GIVEN EXERCISE: Please copy the records again, starting with the line containing "Task: Open the Вид menu in Device Manager" and going on through the end of the records, with "heading" replaced by "title" and nothing else changed. Leave the pictures out of your answer.

RECORDS FOR THIS TASK:

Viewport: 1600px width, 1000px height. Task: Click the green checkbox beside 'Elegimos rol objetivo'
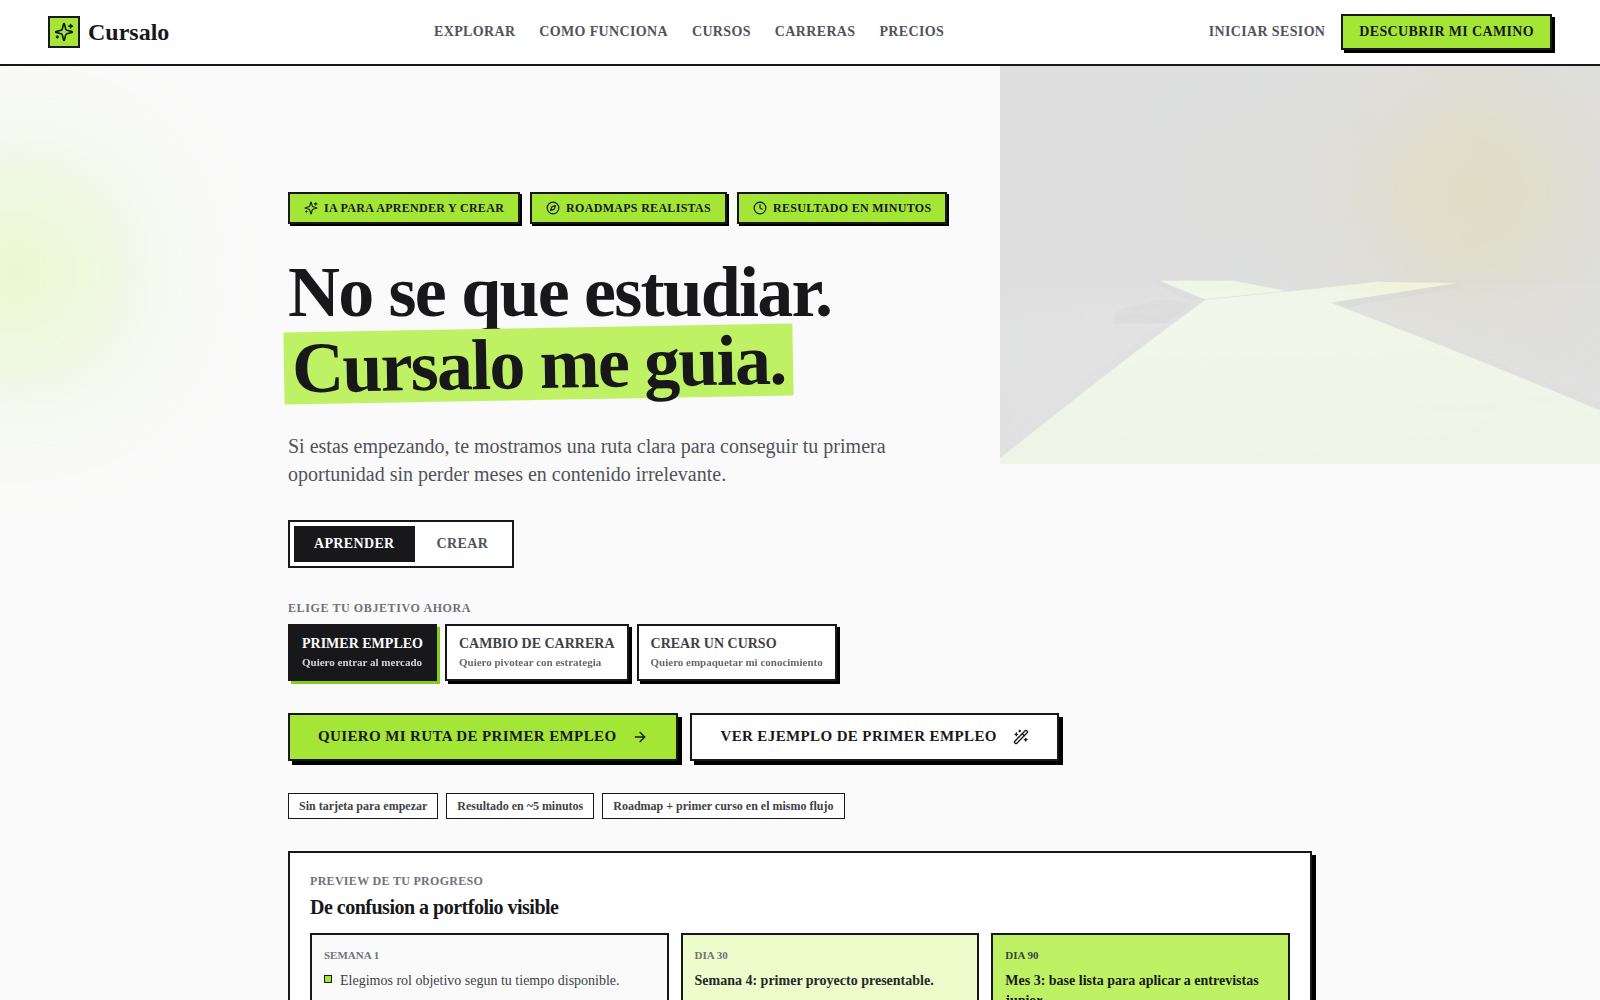[327, 980]
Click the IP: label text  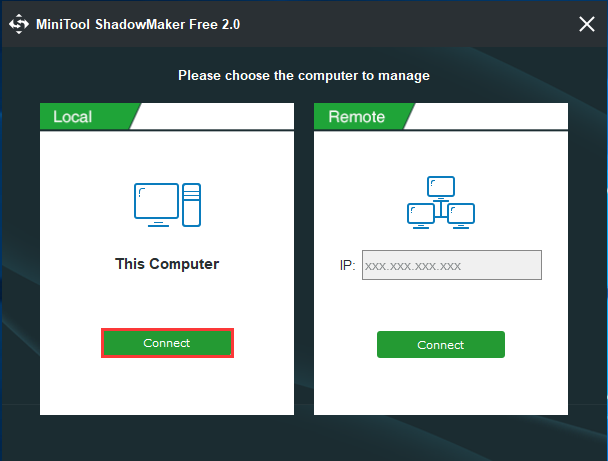click(x=347, y=266)
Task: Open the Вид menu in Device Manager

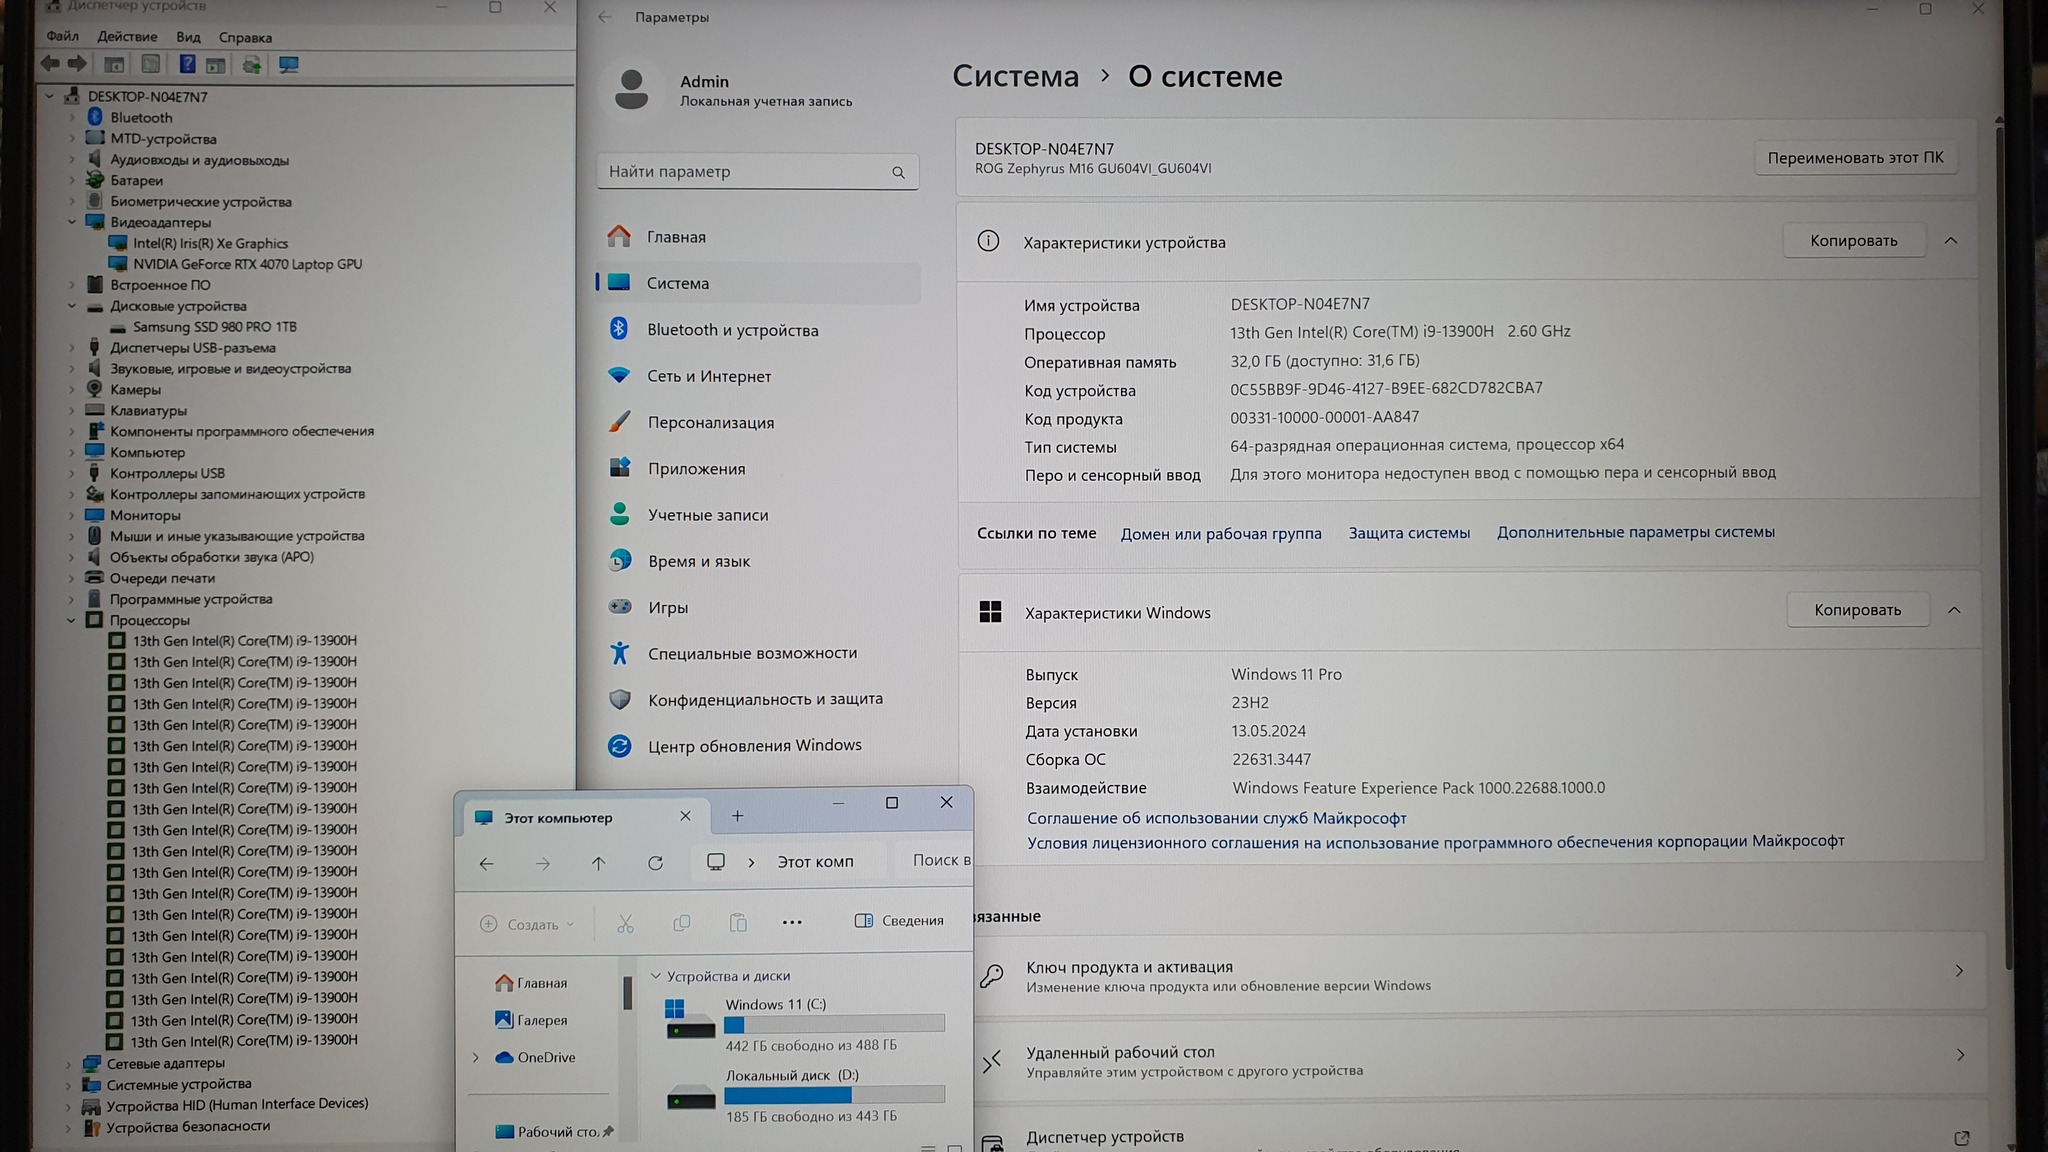Action: click(x=188, y=37)
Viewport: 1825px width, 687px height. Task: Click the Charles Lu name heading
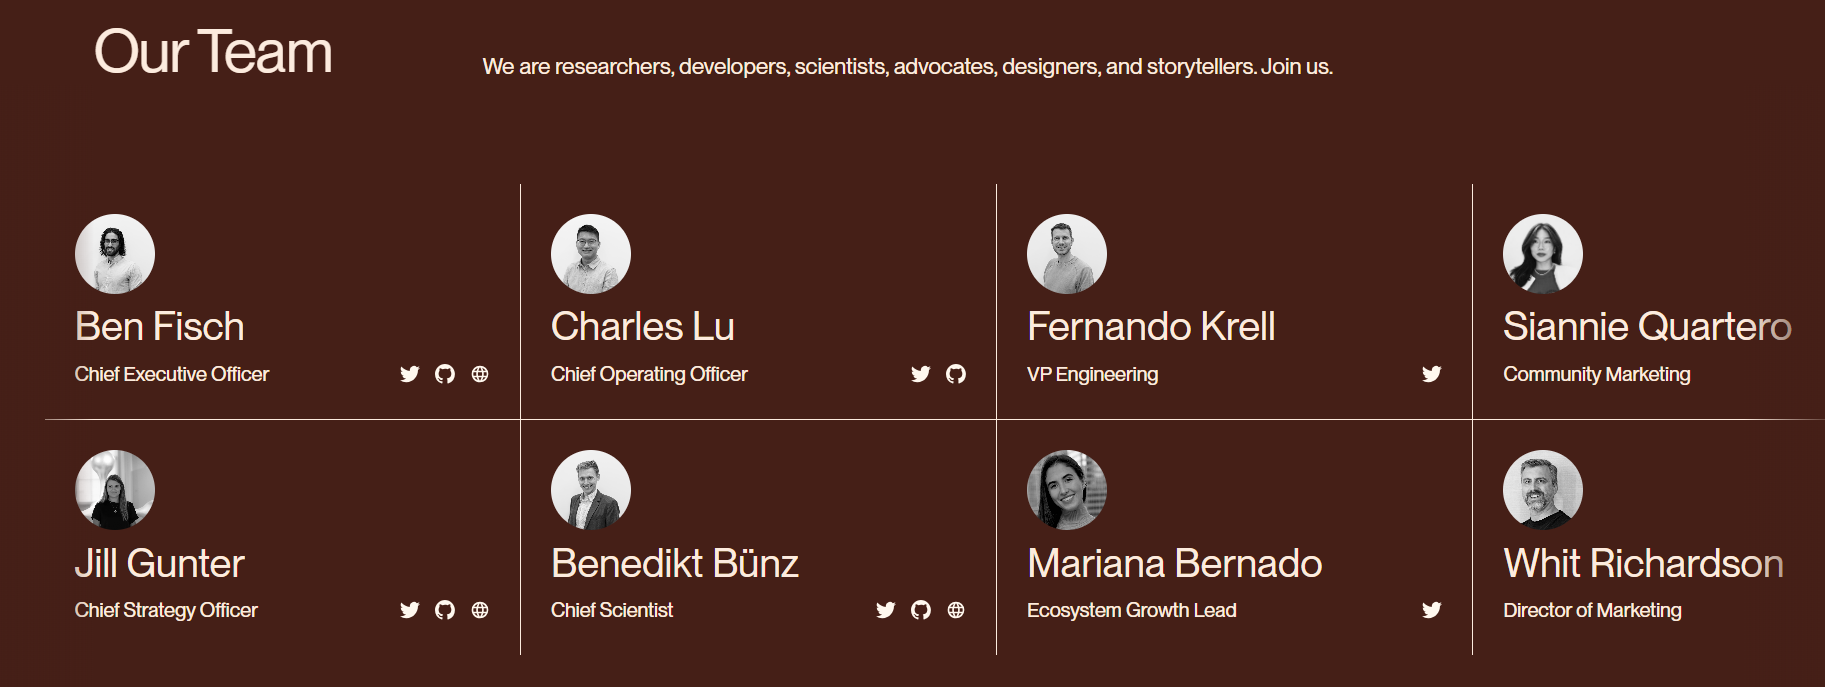pos(642,327)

OUTPUT OF THE EXERCISE:
Task: Open the Вид menu in Device Manager

Action: click(x=188, y=37)
Viewport: 1825px width, 687px height. Task: Click the Charles Lu name title
pos(642,327)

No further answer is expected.